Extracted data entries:
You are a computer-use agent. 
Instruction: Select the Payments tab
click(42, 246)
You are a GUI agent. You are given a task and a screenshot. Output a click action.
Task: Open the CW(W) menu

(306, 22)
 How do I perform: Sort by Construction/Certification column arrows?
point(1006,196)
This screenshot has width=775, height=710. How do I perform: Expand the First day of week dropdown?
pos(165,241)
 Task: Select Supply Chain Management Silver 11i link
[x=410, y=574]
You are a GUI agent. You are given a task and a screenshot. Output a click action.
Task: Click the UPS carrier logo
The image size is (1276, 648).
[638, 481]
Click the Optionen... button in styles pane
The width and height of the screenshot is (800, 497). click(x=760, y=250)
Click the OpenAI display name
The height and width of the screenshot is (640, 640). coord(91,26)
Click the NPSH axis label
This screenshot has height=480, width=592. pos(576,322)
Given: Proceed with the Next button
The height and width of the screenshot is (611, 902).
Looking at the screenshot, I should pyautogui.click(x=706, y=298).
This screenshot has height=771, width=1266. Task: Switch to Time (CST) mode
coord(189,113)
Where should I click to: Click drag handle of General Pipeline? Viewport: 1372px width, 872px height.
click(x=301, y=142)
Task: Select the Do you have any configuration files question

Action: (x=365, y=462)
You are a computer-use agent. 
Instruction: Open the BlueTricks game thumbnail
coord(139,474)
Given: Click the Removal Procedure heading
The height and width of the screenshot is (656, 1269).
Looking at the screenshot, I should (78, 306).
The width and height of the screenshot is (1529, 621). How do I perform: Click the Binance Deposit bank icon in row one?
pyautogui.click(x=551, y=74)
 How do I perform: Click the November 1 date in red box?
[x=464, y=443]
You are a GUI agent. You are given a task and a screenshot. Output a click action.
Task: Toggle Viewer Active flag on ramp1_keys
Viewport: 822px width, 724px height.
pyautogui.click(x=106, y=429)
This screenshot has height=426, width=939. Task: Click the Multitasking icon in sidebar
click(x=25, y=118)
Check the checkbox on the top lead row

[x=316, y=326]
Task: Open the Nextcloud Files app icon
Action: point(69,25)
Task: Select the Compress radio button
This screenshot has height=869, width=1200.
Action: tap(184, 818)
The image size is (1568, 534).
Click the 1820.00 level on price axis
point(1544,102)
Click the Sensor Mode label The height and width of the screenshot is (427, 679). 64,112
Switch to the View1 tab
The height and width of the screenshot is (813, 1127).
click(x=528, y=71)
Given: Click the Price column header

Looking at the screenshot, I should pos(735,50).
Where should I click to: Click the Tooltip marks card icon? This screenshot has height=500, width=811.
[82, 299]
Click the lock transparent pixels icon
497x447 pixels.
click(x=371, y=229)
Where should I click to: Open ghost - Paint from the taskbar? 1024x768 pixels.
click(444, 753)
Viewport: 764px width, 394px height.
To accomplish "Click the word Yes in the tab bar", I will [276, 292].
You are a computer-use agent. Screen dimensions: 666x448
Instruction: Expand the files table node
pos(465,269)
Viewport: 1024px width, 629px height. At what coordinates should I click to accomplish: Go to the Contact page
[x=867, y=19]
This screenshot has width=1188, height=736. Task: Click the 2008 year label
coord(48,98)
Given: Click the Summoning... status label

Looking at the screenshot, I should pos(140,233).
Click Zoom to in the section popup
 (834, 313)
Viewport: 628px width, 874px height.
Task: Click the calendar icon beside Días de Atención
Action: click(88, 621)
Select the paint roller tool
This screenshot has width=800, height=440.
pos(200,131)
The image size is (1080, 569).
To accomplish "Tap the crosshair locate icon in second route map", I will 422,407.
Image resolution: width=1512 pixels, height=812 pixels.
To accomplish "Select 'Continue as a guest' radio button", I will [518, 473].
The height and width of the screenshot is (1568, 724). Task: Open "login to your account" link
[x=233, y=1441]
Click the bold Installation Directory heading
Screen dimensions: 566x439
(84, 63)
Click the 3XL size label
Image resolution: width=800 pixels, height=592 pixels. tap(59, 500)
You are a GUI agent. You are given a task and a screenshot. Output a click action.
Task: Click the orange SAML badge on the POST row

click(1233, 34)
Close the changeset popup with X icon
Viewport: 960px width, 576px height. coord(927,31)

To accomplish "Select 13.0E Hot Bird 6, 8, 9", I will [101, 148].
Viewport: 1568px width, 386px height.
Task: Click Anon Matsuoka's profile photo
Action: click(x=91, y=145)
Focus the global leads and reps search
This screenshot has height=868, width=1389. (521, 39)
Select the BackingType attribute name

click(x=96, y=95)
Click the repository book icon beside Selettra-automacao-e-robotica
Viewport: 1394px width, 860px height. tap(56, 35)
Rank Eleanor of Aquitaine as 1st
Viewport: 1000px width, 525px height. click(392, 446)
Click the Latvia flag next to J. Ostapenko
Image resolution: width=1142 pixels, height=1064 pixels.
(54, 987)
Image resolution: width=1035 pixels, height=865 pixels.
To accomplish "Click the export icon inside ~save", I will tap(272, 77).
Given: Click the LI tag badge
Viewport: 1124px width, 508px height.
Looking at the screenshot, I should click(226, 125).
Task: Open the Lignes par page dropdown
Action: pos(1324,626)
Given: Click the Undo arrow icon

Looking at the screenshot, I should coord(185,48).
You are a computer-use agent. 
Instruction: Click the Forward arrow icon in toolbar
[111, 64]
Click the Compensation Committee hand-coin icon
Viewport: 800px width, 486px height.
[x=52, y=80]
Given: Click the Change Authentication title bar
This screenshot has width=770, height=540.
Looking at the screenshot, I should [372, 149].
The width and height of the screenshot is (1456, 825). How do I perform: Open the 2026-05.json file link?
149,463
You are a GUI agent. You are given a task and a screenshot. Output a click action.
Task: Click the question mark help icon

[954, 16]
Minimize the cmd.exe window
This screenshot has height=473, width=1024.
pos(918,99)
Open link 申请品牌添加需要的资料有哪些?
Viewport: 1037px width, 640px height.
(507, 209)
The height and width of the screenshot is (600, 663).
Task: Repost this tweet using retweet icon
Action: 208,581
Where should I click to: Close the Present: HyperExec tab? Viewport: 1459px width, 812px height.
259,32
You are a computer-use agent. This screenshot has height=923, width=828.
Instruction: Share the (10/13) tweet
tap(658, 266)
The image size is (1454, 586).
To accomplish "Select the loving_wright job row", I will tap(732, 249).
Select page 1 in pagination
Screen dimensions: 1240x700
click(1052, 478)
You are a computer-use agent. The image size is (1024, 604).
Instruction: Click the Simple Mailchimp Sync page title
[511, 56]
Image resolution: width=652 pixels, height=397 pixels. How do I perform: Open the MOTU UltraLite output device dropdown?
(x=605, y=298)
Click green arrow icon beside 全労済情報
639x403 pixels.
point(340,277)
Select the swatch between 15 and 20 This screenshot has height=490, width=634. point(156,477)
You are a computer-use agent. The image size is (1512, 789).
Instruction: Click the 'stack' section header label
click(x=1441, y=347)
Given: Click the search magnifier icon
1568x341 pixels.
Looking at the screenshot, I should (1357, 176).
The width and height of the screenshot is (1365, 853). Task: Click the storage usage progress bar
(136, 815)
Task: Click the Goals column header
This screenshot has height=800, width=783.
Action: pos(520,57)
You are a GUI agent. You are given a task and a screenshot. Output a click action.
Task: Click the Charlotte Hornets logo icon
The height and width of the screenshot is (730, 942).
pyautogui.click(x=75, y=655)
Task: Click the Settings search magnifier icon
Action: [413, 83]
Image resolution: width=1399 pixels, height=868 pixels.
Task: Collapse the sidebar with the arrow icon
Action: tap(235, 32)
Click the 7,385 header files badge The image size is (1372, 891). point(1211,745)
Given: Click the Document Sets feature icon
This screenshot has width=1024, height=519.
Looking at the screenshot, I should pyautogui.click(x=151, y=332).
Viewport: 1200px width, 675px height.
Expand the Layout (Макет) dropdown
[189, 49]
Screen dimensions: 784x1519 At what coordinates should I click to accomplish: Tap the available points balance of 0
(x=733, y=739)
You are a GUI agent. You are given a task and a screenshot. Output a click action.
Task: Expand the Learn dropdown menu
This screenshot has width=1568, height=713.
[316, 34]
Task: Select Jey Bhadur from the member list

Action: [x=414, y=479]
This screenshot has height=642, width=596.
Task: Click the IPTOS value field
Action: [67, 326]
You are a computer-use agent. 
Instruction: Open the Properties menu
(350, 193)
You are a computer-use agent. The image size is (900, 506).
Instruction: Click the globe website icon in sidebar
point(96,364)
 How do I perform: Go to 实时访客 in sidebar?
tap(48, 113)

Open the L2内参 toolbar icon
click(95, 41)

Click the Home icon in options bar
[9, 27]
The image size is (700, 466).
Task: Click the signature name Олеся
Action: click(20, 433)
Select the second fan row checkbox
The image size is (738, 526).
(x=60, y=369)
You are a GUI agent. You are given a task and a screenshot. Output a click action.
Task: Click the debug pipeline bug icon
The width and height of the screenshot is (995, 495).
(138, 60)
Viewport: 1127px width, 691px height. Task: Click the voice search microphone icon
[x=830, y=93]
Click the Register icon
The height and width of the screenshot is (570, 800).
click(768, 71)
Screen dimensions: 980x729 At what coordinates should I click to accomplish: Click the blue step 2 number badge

Aim of the task: Only lines with the word "logo" are wanted; pull each of them from the records.

Response below:
Task: Click the UPS carrier logo
Task: Click the Charlotte Hornets logo icon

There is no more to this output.